I missed most of the Edwards-Vader constest because of a marathon day at work. What I caught — about the last 20 minutes or so — was at a bar on a TV with closed captioning (Time Warner is always at least a partial failure), and that was apparently the most tepid part of the, by then, tired affair.

So going off what little I saw, which looked for the most part like rote repetition of talking points, I wasn't impressed by either candidate. Combine that with conversations with friends (both soft lefties) and the stuff I read (mostly lefty, with glances at convservative links), adjusting for ideological bias, accounting for possibly hijacked online polls that seriously backed Edwards, figuring in a media that sounds like they wanted to give the debate to Cheney to ensure (unnecessarily) this whole show stays close, and looking through the large prism of uninformed speculation, I'd call this thing a litmus test.
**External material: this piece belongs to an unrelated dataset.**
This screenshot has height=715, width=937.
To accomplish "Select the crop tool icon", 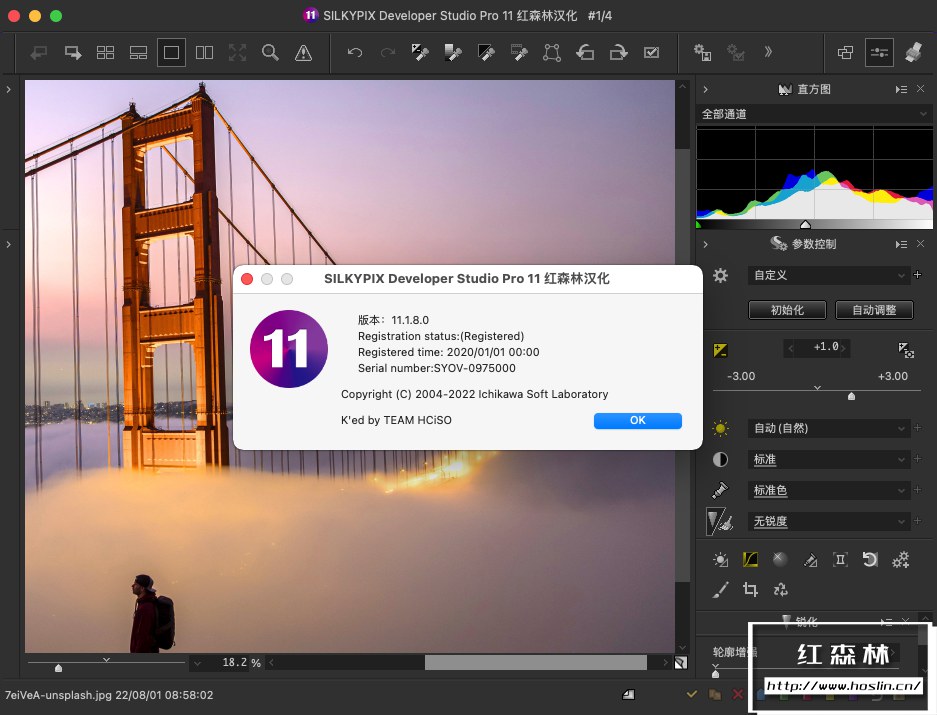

If you really liked your candidate before, holy shit, do you love him now!

And any moderate who dare call it a draw is, was, and always will be a "hack" who is adjoined to a number of adjectives associated with very raw sex.

I can't say; didn't see it. But so far on the big sites that are posting feedback (Drum and Sullivan), the partisan elements of both parties are calling it not just a victory for their side, but a "devestating victory," in which my main man "mopped the floor" with the other guy, who looked "clueless," "wobbly," and "lost."

Which is exactly what you'd expect if both men stuck to the current accepted party lines.

Of course, I'm still hoping this election turns into a K/E blowout just so Cheney will shockingly walk out in the middle of the third debate, lift Bush above his head, and throw him into the long, dark chasm of the spin zone, never to be heard from again, as vague echoes of "Can I finish?" drift back from the chaos.